Can Yoga Boost Access to the Bodily and Emotional Self? Changes in Heart Rate Variability and in Affective Evaluation Before, During and After a Single Session of Yoga Exercise With and Without Instructions of Controlled Breathing and Mindful Body Awareness in Young Healthy Women

Exercise is indispensable for a healthy lifestyle. Yoga exercise can have positive effects on well-being and on cardiac autonomic activity making it an ideal intervention for improving mind-body interactions and resilience to physical and mental stressors. Emotions trigger especially strong bodily and affective-cognitive responses because of their social relevance for the self and their biological relevance of mobilizing the organism for action. This study investigates whether changes in emotion processing related to self-other referential processing and changes in cardiac autonomic activity, reflected by heart rate variability (HRV), occur immediately after already a single session of yoga exercise when yoga postures are practiced with or without breathing- and mindful body awareness instructions. Women, all university students (N = 34, final sample: n = 30, n = 25 naïve to yoga practice) were randomly assigned to two experimental groups who performed the same yoga exercises with or without controlled breathing and mindfulness instructions.
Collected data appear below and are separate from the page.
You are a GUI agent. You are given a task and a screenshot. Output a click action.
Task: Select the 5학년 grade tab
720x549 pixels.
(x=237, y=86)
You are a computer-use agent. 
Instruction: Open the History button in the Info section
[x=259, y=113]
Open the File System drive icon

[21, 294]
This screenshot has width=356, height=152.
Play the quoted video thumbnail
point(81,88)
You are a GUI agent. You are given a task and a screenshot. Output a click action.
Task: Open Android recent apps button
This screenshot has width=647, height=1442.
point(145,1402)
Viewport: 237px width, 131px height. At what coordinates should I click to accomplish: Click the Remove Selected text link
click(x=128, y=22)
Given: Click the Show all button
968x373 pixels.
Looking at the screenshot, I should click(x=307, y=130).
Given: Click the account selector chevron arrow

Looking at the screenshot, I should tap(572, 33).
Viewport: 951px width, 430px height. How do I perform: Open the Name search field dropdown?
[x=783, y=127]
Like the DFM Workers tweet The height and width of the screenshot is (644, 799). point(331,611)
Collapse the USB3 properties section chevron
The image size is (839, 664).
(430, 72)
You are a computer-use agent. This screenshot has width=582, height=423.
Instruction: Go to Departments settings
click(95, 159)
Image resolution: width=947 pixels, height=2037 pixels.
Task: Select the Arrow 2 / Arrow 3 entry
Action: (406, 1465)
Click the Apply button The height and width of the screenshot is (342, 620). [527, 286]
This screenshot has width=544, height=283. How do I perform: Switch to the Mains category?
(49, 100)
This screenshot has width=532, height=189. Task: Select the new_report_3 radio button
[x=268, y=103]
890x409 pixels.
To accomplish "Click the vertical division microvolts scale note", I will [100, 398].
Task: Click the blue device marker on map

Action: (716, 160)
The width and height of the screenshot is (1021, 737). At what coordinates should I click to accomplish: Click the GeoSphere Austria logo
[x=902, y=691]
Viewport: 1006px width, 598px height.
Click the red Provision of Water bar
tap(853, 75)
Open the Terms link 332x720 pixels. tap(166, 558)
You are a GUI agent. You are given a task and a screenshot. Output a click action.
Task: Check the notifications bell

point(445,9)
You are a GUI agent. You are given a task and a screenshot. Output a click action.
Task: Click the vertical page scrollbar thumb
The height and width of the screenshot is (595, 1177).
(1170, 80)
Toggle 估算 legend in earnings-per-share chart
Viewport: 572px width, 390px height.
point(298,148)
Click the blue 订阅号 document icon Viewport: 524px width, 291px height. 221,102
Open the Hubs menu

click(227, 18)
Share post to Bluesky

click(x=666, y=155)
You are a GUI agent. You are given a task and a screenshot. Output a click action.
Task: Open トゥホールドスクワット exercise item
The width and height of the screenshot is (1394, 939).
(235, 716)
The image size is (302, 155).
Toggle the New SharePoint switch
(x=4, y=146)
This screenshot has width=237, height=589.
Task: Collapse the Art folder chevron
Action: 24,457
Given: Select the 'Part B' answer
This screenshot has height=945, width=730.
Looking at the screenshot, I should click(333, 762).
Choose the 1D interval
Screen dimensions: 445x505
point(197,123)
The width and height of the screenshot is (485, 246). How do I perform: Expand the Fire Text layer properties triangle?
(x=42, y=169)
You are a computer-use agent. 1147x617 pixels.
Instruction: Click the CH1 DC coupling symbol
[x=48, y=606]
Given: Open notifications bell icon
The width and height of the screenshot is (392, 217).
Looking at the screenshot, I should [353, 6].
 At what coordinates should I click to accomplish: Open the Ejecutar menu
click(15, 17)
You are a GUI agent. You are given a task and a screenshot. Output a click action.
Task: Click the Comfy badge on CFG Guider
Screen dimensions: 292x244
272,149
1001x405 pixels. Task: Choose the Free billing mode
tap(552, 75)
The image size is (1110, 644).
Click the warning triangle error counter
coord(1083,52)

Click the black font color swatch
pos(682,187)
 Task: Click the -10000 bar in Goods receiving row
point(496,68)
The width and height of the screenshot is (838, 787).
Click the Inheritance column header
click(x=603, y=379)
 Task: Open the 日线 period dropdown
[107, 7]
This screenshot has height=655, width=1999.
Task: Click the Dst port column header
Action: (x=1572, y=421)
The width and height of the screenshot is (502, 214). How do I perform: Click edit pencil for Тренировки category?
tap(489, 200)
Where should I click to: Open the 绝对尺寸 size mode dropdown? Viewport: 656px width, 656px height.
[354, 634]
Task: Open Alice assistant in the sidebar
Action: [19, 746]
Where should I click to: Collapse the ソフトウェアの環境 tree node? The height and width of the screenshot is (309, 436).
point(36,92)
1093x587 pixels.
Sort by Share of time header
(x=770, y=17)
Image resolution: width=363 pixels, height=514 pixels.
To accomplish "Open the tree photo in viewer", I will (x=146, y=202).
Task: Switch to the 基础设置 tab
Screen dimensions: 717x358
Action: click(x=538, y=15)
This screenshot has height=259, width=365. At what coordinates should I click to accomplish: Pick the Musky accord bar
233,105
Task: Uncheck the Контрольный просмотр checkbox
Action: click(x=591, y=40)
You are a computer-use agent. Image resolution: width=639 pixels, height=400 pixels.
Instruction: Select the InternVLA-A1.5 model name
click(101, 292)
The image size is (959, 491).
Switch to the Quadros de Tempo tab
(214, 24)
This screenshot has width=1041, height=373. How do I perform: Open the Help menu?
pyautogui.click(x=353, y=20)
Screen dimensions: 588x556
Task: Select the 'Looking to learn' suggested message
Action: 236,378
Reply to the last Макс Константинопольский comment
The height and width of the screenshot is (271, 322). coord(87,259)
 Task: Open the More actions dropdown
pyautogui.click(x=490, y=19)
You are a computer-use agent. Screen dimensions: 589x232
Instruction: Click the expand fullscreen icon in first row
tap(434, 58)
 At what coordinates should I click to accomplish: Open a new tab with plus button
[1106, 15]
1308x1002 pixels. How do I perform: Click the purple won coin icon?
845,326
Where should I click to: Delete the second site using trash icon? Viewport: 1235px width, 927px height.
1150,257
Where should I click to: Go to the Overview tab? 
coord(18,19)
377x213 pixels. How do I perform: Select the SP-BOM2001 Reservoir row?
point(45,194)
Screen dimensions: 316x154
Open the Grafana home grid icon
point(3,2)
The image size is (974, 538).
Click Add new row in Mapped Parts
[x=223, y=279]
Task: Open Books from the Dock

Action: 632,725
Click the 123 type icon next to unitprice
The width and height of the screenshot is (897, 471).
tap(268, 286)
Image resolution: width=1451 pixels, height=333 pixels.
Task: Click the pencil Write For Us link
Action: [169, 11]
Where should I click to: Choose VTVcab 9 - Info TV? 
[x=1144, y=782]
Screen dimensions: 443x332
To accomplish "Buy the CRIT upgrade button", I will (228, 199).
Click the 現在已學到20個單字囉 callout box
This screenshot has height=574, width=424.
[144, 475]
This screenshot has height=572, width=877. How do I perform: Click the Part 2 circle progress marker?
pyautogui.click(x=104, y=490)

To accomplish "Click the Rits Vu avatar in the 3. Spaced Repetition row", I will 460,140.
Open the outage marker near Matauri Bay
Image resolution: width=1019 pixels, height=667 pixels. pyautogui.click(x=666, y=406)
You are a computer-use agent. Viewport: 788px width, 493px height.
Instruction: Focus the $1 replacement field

Emotional, self-other referential processing, awareness of bodily signals and HRV indicators were investigated before and after the exercise using standardized experimental tasks, standardized questionnaires, and mobile recording devices. Exercising for 30 minutes changed cardiac activity significantly. HRV measures showed adaptability of cardiac activity during the exercise as well as during the affective task post- to pre-exercise. Exercising with breathing instructions and mindful body awareness had no superior effects on cardiac, particularly parasympathetic activity, compared to practicing the same movements without such explicit instructions. Self-referential processing did not change; however, participants were faster and more accurate in their affective judgments of emotional stimuli [regardless of their reference (self/other)], and showed better awareness of bodily signals after compared to before the exercise session. The results support immediate, adaptive effects of yoga exercise on cardiac and affective-cognitive processing in an all-female healthy sample. Therefore, yoga exercise could be recommended as a physical activity for boosting cardiac and emotional resilience in this target group.